The ceremony took place five months after the two countries’ national police agencies signed a Memorandum of Understanding establishing a joint working group dedicated to handling crimes involving Korean nationals. That agreement was concluded during South Korean Foreign Minister Cho Hyun’s visit to Phnom Penh in November 2025, which followed a summer of escalating bilateral tension over the deaths and captivity of South Korean citizens inside Cambodian scam compounds. In October 2025, South Korean police sought arrest warrants for 58 of 64 Korean nationals repatriated from Cambodia on suspicion of involvement in online fraud operations.
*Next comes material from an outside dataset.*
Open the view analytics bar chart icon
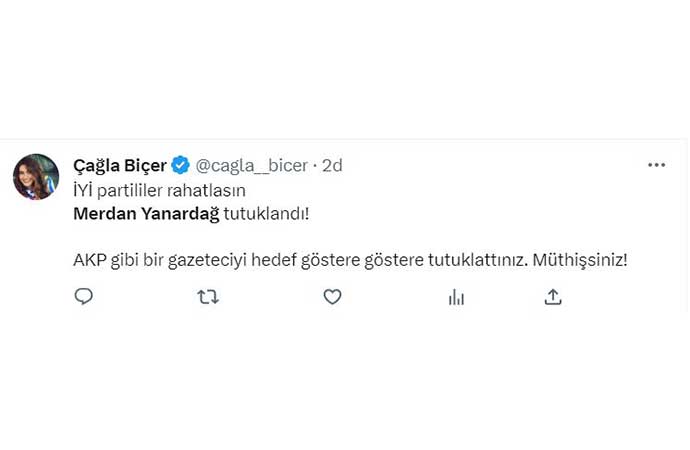The width and height of the screenshot is (690, 450). (456, 297)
Cambodia is South Korea’s largest ODA recipient in 2025, with an expected $315 million in assistance covering education, water management, health, sanitation, transportation, and rural development. Forensic policing appears in neither Cambodia’s official sectoral cooperation framework nor the 2025 bilateral development meeting agenda, which was co-chaired by CDC Second Vice Chairman Chhieng Yanara and the South Korean ambassador in March 2025.
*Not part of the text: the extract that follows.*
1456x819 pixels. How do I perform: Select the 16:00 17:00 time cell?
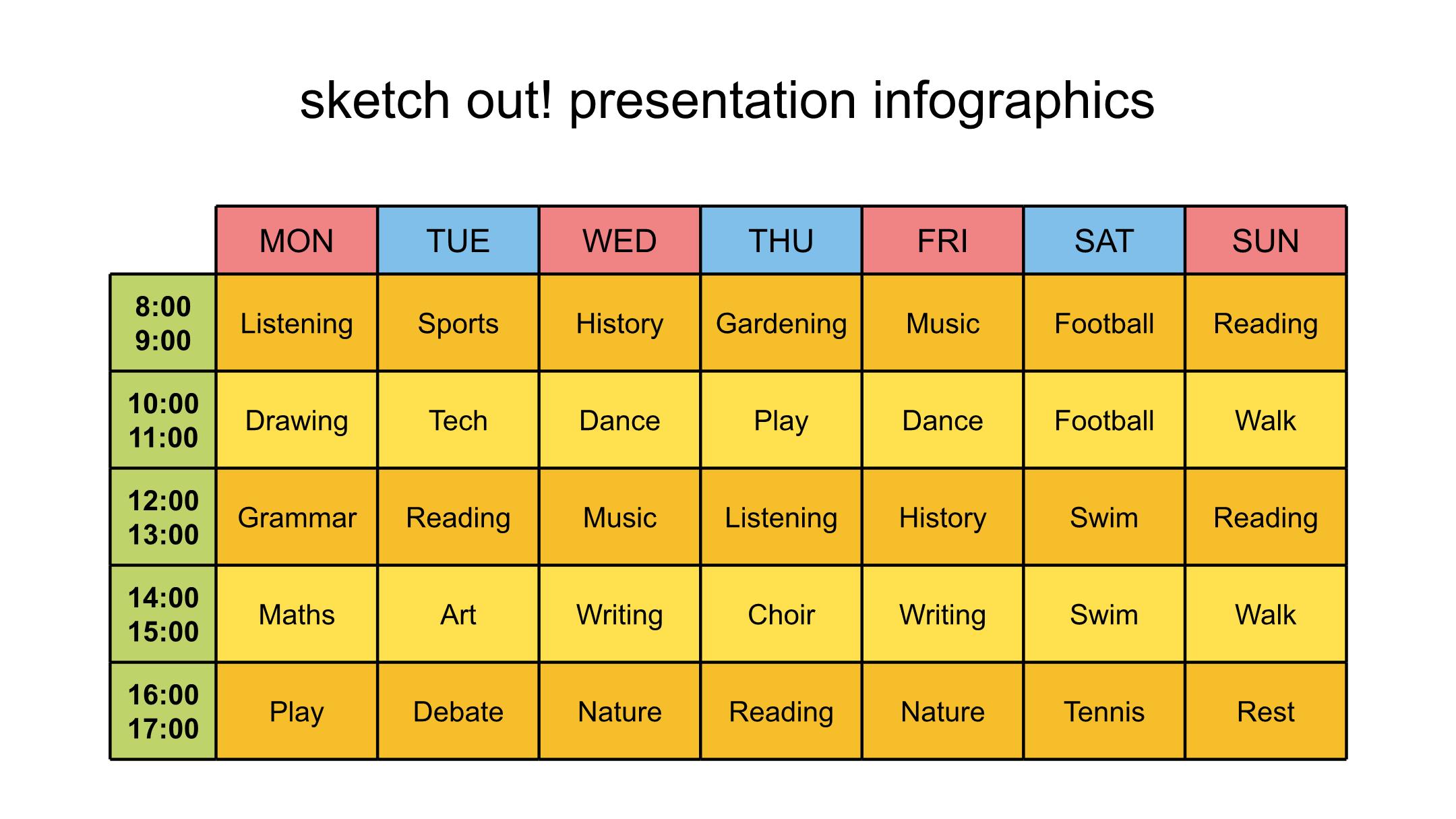[163, 711]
The project’s official positioning places it alongside the 30th anniversary of the re-establishment of Cambodia-South Korea diplomatic relations in 2027 and describes it as aligned with Cambodia’s Pentagonal Strategy Phase 1 and Vision 2050. Cambodia’s Interior Ministry formally received the project within its institutional planning framework. Officials described the initiative as evidence of deepening bilateral partnership in security and development.
What the public record does not yet show is any legal framework governing how the forensic data produced by these new laboratories will be handled. DNA samples, toxicological results, and digital evidence generated through KOICA-funded infrastructure will feed into national police operations that carry both a transnational crime mandate and domestic security functions. No accreditation body for the laboratories has been named in any public document. No data retention, sharing, or admissibility standards have been published. The Record of Discussion has not been made available in full text through any official channel.
The governance architecture for the capacity being built does not appear in the public record at the time of signing.